### Provided passage
# # #
I was doing research for a review of a play at the Stratford Festival this season when I stumbled upon this volume. My youngest two children and I have been attending plays in Stratford for the last several years. And Jessica has been one of our favourite actors in almost everything she has been in. Prior to reading this I had been on Shakespearian inspired fiction kick. Including Ted Neill’s Post Apocalyptic Space Shakespeare Series and the Shakespearean Shorts from Pettyfeather Publishing and the Shakespeare Murders Series by Guy Hale. It seems to be a spring and summer of not only Shakespeare plays (The Tempest, A Midsummer Night's Dream, and Othello) but also Shakespeare inspired fiction. And to be honest I could easily see Hill playing the main human-like construct is named J-9, though she prefers to be called Janine from Neill’s series. But back to the volume at hand.
The description on the back of this volume states:
“In The Dark Lady, William Shakespeare and Emilia Bassano wrestle with artistic collaboration, ambition, deep love, and legacy— an entanglement that will profoundly shape both their lives and their work.
# # #
Word and element location records
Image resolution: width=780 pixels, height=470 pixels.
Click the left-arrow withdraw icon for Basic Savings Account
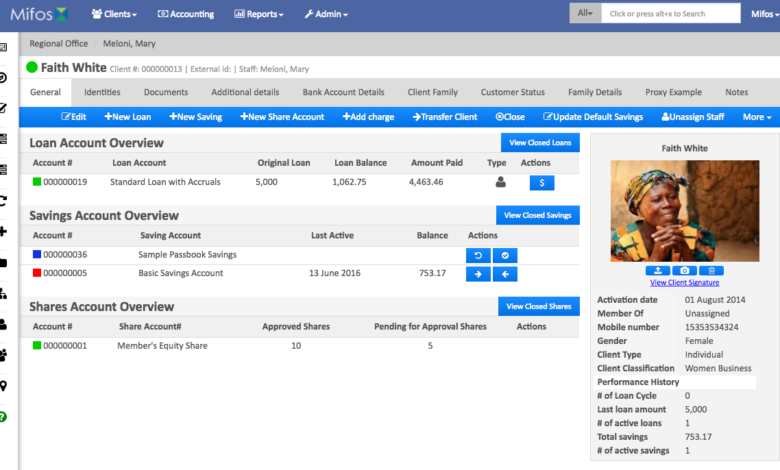click(x=505, y=274)
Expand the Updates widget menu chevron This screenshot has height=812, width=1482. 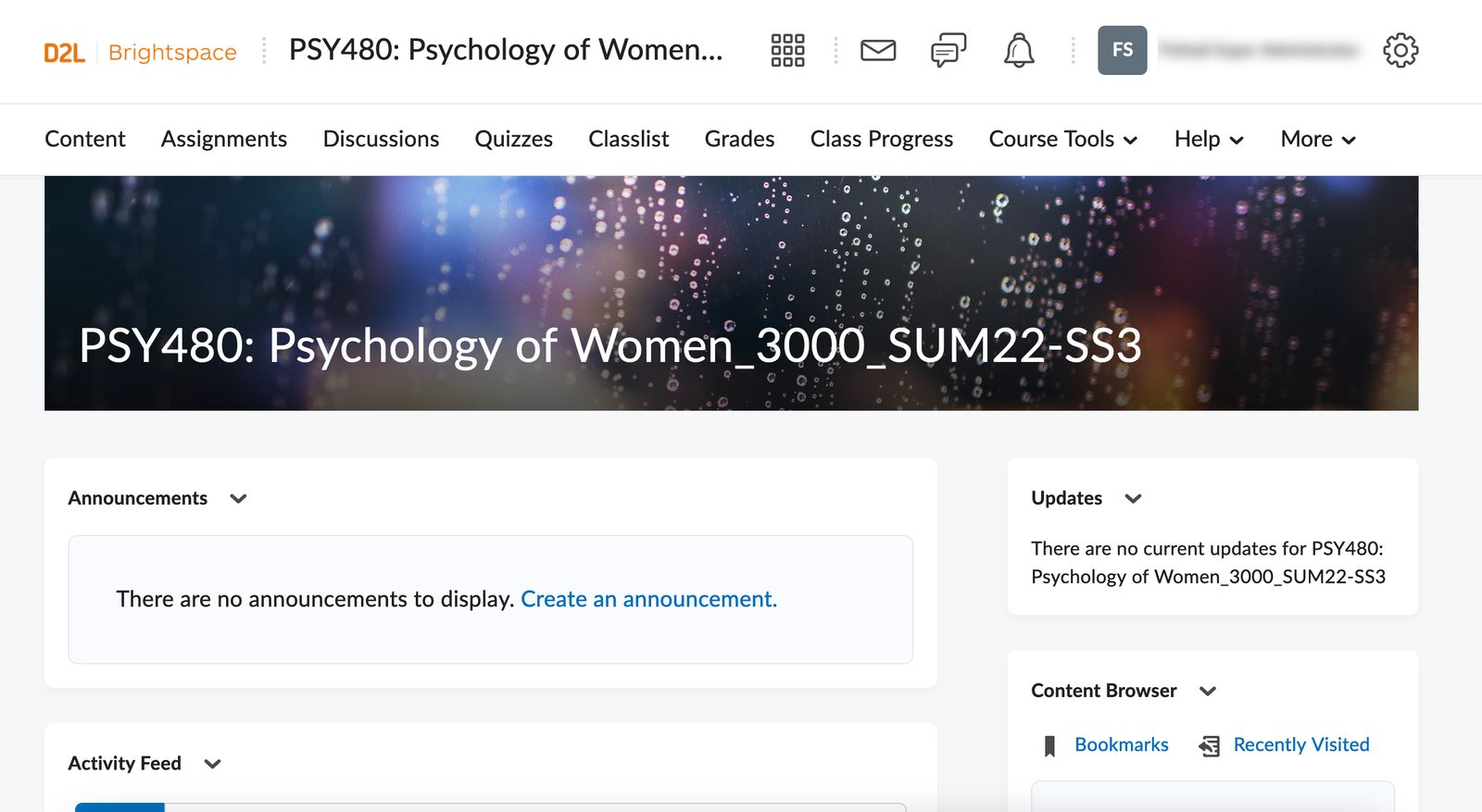(x=1133, y=499)
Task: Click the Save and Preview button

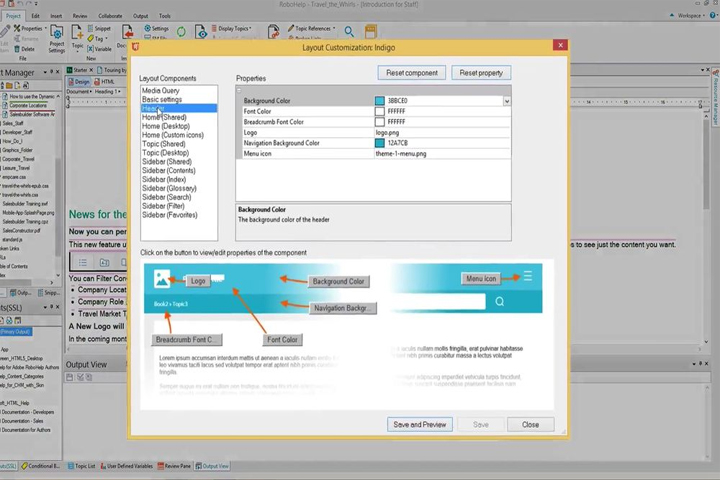Action: coord(420,424)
# # #
### Task prompt
Please extend the review of The Dark Lady from the point where it stops.

### Result below
In Pandora, the title character has been carrying the burden of all human suffering since the beginning of time and is now pondering the why of it all. Her curiosity starts connecting the dots between myth, modern science, and the meaning of theatre itself as she quests for answers to life’s unpredictability.”
About the author we are informed:
“Jessica is a bilingual actor, playwright and teacher originally from Montreal. Pandora and The Dark Lady marked her playwriting debut in 2023 with both having their world premiere productions within months of each other in Winnipeg and Saskatoon. Calgary welcomed a subsequent production of The Dark Lady within the same year.
Jessica has spent eight seasons acting at the Stratford Festival, starring as Viola in Twelfth Night, Helena in All's Well that Ends Well and Lady Anne in Richard III. She has performed in both English and French on stage, on screen, in voicework and in games.
A graduate of Stratford Festival’s Birmingham Conservatory, McGill University and Dawson College, she is also a visiting instructor at the National Theatre School of Canada, teaching Chekhov and Shakespeare.”
I typically do not highlight part of a play, but do in the notes and forwards and such. This time I highlighted a few passages in each play as well. My highlights my first time through this volume are:
Playwright's Notes:
“We all want to leave our mark. We are all trying to understand and make meaning of our place in the world. What of us lives on, whose story gets told, what kind of love or art can never be destroyed? What is the legacy we are leaving? I think both plays address this in different ways.”
“The Dark Lady allowed me to explore these questions from a marginalized perspective.”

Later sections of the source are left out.